_EXERCISE_. How many lines of the records hold the string "heading"? Reply with the number alone.

_DATASET CONTENT_.
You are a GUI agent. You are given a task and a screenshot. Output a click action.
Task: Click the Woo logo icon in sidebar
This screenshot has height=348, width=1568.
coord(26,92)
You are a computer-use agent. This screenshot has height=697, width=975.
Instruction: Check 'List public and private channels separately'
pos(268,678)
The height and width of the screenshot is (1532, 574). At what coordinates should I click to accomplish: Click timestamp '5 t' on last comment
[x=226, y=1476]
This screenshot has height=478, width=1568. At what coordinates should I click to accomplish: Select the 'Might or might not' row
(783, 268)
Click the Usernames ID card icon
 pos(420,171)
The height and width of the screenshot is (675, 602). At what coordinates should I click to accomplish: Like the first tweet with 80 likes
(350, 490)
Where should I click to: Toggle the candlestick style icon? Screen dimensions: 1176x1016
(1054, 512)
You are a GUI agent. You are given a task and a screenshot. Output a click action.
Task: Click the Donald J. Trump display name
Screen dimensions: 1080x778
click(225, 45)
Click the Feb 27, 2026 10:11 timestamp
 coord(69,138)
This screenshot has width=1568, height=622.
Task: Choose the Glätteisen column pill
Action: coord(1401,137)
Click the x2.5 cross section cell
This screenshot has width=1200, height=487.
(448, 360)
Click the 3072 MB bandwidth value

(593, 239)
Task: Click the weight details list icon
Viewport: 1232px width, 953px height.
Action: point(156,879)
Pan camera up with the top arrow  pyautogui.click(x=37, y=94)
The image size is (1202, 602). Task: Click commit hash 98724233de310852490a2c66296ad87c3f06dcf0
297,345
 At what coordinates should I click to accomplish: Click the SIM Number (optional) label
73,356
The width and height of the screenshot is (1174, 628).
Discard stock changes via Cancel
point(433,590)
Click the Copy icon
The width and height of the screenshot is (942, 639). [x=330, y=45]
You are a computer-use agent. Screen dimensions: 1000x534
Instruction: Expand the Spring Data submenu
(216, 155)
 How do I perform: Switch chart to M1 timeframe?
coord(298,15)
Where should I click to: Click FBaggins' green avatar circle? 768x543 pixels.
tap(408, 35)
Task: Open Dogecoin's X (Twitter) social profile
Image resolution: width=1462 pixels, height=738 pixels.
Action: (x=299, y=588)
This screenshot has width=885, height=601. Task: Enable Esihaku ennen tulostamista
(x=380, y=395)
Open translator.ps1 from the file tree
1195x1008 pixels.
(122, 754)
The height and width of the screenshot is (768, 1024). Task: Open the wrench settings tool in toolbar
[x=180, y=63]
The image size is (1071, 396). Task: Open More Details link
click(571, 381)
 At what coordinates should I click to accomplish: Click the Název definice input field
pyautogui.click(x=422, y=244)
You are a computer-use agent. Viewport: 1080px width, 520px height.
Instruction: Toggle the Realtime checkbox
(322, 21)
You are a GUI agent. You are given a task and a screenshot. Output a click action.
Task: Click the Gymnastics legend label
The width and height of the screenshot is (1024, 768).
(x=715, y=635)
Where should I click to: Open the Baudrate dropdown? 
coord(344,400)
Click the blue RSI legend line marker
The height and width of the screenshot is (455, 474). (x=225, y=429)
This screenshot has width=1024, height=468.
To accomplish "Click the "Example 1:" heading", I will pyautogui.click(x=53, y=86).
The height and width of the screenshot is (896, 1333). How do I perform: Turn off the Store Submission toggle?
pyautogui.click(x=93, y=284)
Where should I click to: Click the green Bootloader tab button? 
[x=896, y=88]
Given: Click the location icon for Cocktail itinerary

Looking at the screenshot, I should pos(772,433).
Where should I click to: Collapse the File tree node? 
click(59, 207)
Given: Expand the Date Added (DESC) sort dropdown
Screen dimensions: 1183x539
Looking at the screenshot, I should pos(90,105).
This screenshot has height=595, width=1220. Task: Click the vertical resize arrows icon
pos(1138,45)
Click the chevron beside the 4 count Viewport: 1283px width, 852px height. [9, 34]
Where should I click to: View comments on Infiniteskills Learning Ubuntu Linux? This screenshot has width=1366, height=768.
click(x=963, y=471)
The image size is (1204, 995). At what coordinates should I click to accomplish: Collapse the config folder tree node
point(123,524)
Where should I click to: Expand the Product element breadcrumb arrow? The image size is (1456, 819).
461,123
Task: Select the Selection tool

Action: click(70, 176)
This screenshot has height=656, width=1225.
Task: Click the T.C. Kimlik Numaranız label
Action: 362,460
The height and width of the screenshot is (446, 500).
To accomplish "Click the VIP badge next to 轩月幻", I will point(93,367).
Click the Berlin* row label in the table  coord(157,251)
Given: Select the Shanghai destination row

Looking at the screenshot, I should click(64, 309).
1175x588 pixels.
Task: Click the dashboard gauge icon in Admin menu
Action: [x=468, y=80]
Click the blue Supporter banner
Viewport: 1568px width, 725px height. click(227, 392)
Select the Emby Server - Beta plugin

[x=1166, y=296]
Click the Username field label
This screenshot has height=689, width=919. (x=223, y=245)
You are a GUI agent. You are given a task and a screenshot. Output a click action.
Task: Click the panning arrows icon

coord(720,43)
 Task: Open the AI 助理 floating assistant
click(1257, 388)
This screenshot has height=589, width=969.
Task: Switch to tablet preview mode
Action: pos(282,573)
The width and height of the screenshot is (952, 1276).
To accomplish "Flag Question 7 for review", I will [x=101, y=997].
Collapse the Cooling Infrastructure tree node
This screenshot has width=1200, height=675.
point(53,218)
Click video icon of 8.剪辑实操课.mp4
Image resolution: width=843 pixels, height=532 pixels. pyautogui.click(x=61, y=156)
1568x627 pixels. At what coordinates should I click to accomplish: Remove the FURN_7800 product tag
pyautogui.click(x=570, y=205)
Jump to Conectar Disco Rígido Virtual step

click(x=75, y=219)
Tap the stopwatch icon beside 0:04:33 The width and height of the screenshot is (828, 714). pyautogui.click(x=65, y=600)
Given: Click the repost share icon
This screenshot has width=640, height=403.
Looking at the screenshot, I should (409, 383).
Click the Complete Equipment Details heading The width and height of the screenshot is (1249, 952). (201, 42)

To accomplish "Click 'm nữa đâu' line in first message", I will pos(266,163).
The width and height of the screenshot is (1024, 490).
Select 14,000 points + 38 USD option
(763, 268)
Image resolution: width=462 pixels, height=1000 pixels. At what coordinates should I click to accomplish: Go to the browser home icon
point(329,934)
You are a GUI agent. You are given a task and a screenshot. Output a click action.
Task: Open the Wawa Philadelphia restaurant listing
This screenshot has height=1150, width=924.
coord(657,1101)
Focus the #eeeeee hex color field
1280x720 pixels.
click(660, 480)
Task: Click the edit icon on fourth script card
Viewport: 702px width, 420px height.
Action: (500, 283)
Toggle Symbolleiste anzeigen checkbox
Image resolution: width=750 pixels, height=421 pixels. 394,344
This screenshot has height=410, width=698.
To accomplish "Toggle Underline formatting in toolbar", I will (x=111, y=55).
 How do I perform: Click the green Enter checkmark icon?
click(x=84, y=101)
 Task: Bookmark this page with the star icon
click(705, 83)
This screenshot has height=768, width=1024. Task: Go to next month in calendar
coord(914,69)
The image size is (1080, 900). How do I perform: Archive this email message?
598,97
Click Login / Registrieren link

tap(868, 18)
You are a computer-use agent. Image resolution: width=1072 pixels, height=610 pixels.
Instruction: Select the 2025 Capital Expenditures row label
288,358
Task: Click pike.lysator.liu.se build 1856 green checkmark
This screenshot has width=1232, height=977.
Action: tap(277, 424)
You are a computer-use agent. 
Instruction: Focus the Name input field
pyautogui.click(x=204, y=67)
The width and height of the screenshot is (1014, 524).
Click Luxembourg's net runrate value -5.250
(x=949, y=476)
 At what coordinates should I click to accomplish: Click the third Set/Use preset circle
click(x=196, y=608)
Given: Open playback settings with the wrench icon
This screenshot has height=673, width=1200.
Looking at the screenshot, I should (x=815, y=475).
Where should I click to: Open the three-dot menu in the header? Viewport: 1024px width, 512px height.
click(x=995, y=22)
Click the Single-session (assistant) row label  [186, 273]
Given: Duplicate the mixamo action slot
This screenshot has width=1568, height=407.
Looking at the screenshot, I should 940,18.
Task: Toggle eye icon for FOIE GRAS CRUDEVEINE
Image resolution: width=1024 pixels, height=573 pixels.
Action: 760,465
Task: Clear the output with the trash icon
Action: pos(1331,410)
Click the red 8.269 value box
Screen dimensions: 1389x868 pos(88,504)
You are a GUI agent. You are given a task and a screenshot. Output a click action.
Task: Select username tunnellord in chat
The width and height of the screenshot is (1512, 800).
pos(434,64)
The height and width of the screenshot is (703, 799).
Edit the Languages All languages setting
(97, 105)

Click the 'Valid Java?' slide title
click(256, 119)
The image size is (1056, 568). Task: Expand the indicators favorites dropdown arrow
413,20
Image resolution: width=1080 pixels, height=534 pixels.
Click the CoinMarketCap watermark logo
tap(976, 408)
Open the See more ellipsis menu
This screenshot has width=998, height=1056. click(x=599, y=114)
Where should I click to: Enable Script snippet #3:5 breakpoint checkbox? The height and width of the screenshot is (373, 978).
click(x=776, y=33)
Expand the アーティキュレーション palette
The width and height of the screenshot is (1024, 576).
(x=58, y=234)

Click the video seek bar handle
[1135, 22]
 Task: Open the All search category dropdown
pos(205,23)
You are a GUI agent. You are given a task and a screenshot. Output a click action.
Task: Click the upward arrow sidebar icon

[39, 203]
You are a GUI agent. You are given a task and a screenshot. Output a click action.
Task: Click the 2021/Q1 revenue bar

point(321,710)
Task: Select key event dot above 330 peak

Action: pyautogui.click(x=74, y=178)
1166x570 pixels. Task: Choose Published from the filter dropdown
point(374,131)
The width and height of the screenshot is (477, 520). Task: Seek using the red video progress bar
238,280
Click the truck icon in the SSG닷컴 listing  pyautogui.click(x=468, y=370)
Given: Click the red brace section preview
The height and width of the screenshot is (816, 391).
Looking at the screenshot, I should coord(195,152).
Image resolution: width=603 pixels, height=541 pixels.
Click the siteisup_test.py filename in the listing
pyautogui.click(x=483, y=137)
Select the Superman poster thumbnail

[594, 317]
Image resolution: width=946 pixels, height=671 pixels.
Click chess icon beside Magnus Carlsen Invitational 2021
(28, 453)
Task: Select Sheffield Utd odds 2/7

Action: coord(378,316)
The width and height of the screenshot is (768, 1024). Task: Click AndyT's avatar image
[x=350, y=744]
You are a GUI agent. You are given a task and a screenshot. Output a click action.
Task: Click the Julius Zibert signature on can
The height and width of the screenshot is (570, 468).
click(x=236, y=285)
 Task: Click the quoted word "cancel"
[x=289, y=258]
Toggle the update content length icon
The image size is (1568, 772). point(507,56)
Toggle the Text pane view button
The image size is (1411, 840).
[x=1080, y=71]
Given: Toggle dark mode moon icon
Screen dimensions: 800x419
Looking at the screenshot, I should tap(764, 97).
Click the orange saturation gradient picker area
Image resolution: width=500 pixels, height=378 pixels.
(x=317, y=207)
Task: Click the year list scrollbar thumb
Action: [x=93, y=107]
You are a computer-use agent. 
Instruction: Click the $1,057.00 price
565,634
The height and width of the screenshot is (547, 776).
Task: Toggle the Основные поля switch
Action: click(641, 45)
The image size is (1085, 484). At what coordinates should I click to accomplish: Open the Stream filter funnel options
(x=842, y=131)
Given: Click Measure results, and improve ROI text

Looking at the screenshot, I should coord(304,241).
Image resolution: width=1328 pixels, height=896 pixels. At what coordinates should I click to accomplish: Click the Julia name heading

_RESULT OF THE TASK_. 3